O assassino continua na cola de Jonathan, que se livra por pouco da morte, e fica cada vez mais intrigado e determinado a descobrir qual o mistério que liga as cegonhas com todas essas mortes – além da ameaça à sua própria vida. As respostas serão encontradas no Congo, onde ele vivera até os seis anos, quando toda a sua família fora morta em um incêndio até então pouco esclarecido.

A trama é complexa e o espectador precisa ficar atento para acompanhar os detalhes e entender toda a história.
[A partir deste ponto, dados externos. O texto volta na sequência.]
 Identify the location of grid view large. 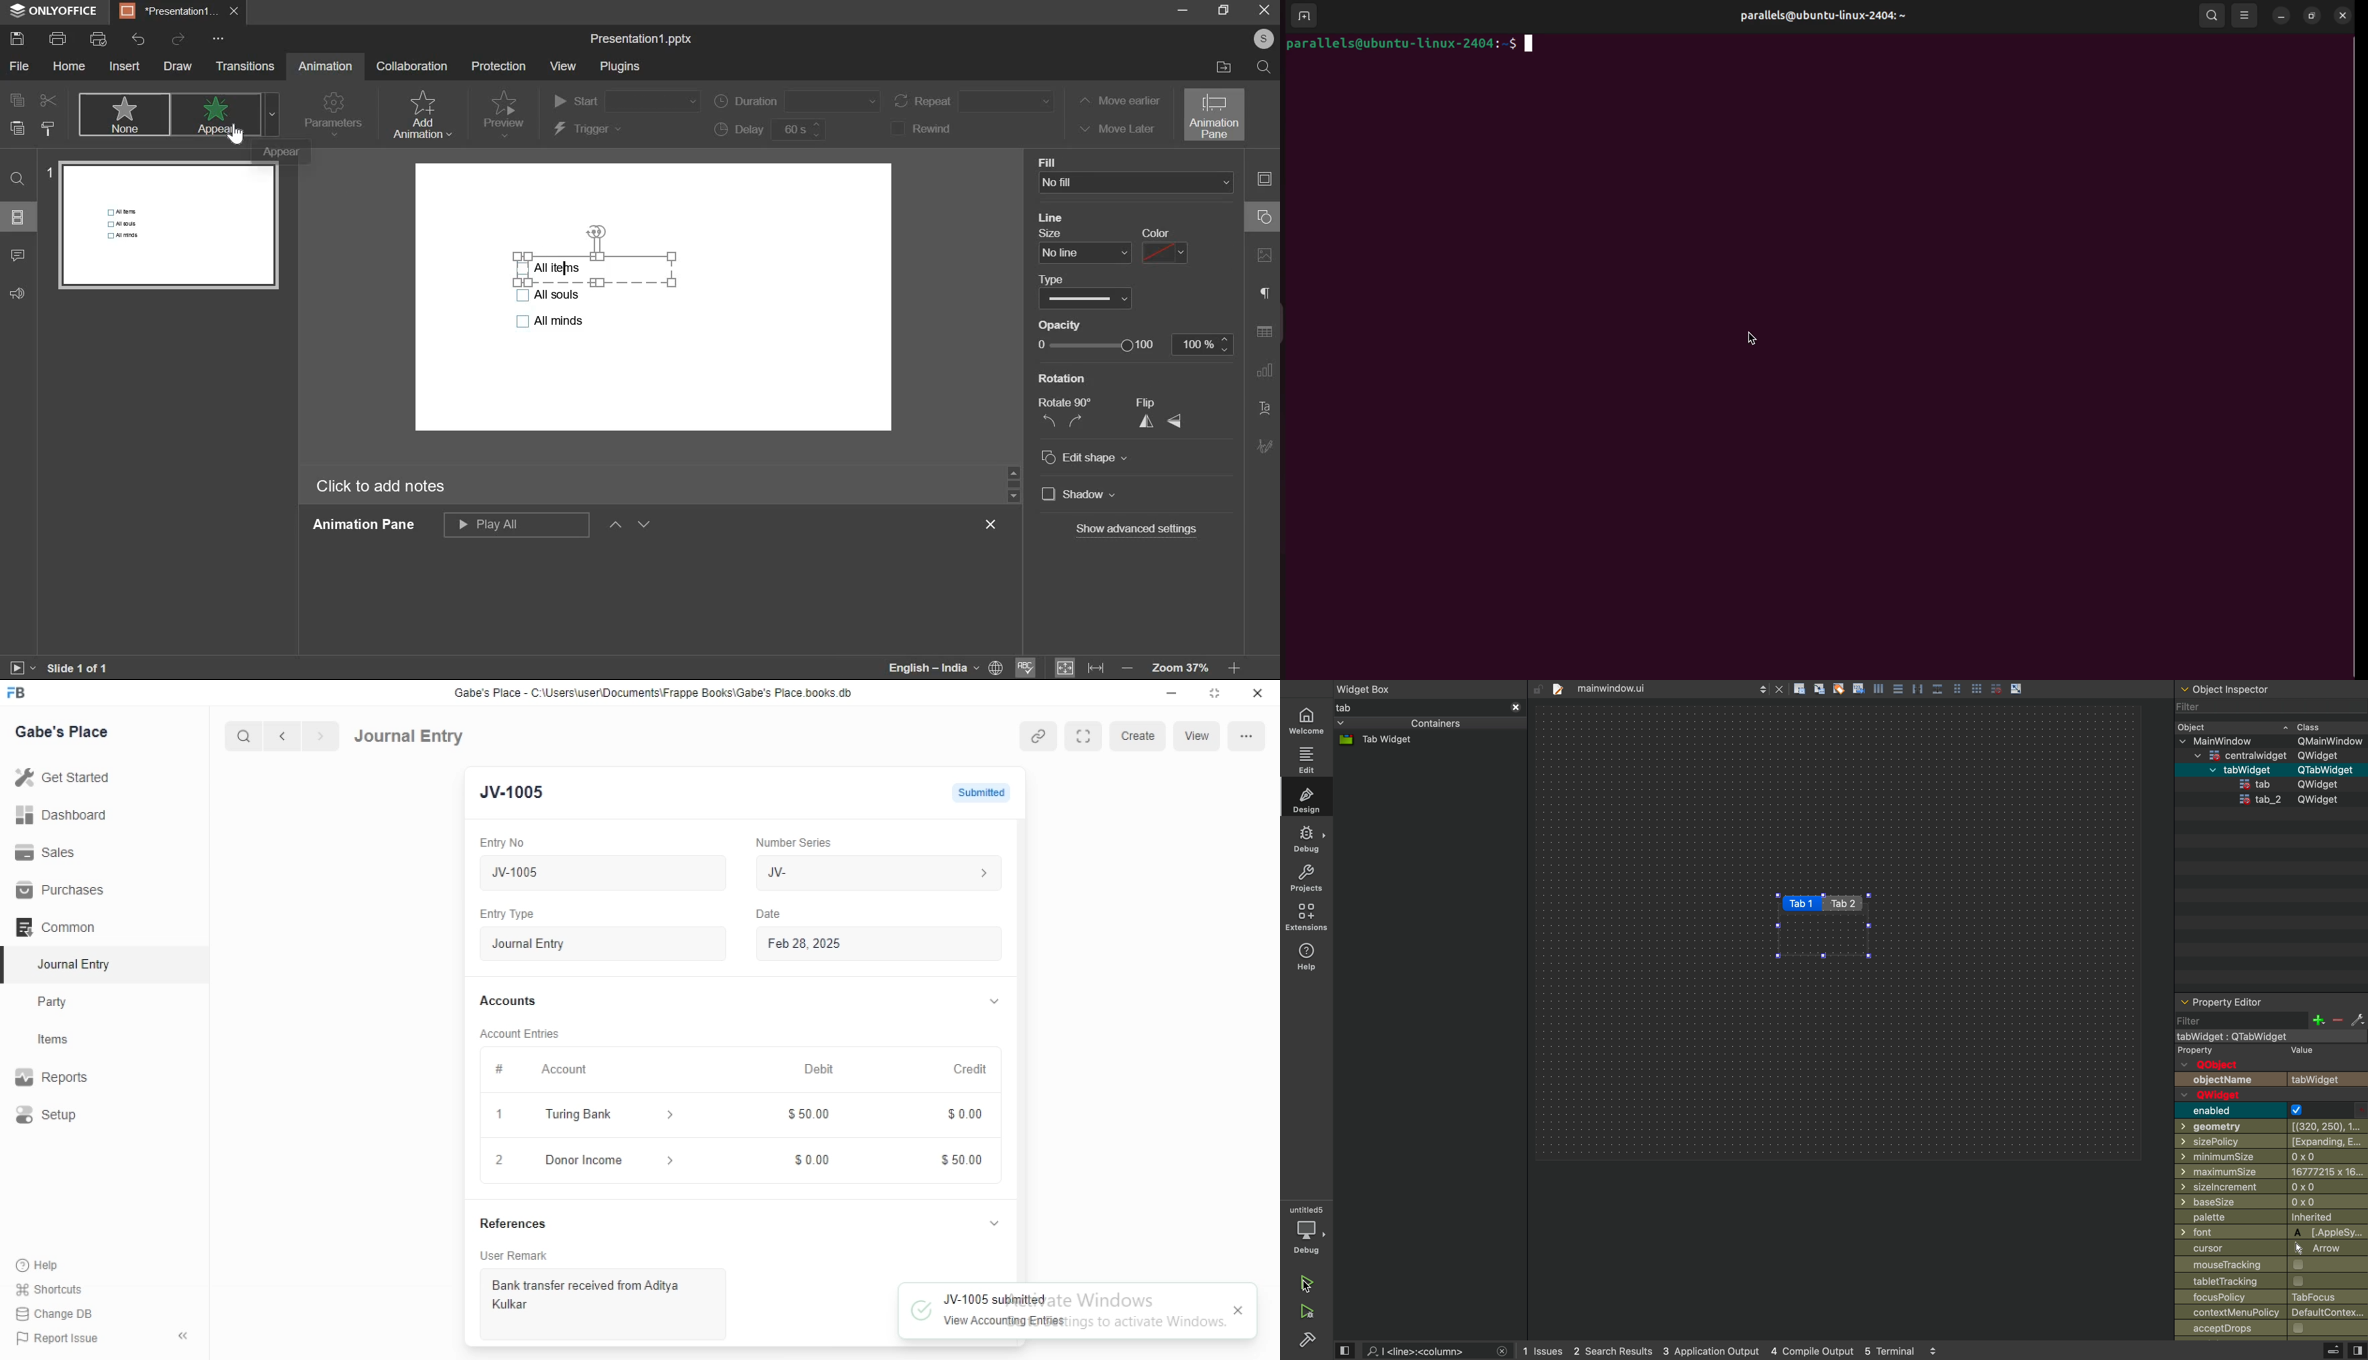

Certamente a minissérie completa facilitaria melhor o entendimento, mas a edição em filme é bem feita, permitindo acompanhar toda a odisseia do protagonista, bem como as histórias paralelas.

Um aspecto interessante, que nos leva o espectador a identificar-se com o protagonista é que o personagem não é o herói tradicional, mestre de artes marciais e exímio atirador. Pelo contrário, é um estudioso tímido e confuso, que não tem ideia da confusão em que está metido, embora cresça na determinação em descobrir a verdade por trás dos fatos.

Curiosamente, apesar de ser baseado num livro francês e ser produzido por empresas europeias, o filme é falado em inglês, com um elenco multinacional. O casal central, Harry Treadway e Perdita Weeks voltariam a trabalhar juntos na série Penny Dreadful. Quem faz uma ponta importante é Rutger Hauer, o eterno androide de Blade Runner.

Eu sempre gosto de recomendar para as pessoas um filme ou um livro que gostei, e este é o caso de “O Voo das Cegonhas”. Atendendo aos que sempre perguntam onde achar as minhas recomendações, este filme está disponível no Amazon Prime com áudio original e legendas em português. E para os que ficaram interessados na minissérie, é possível comprar o Box com Blu-Ray duplo nas lojas online.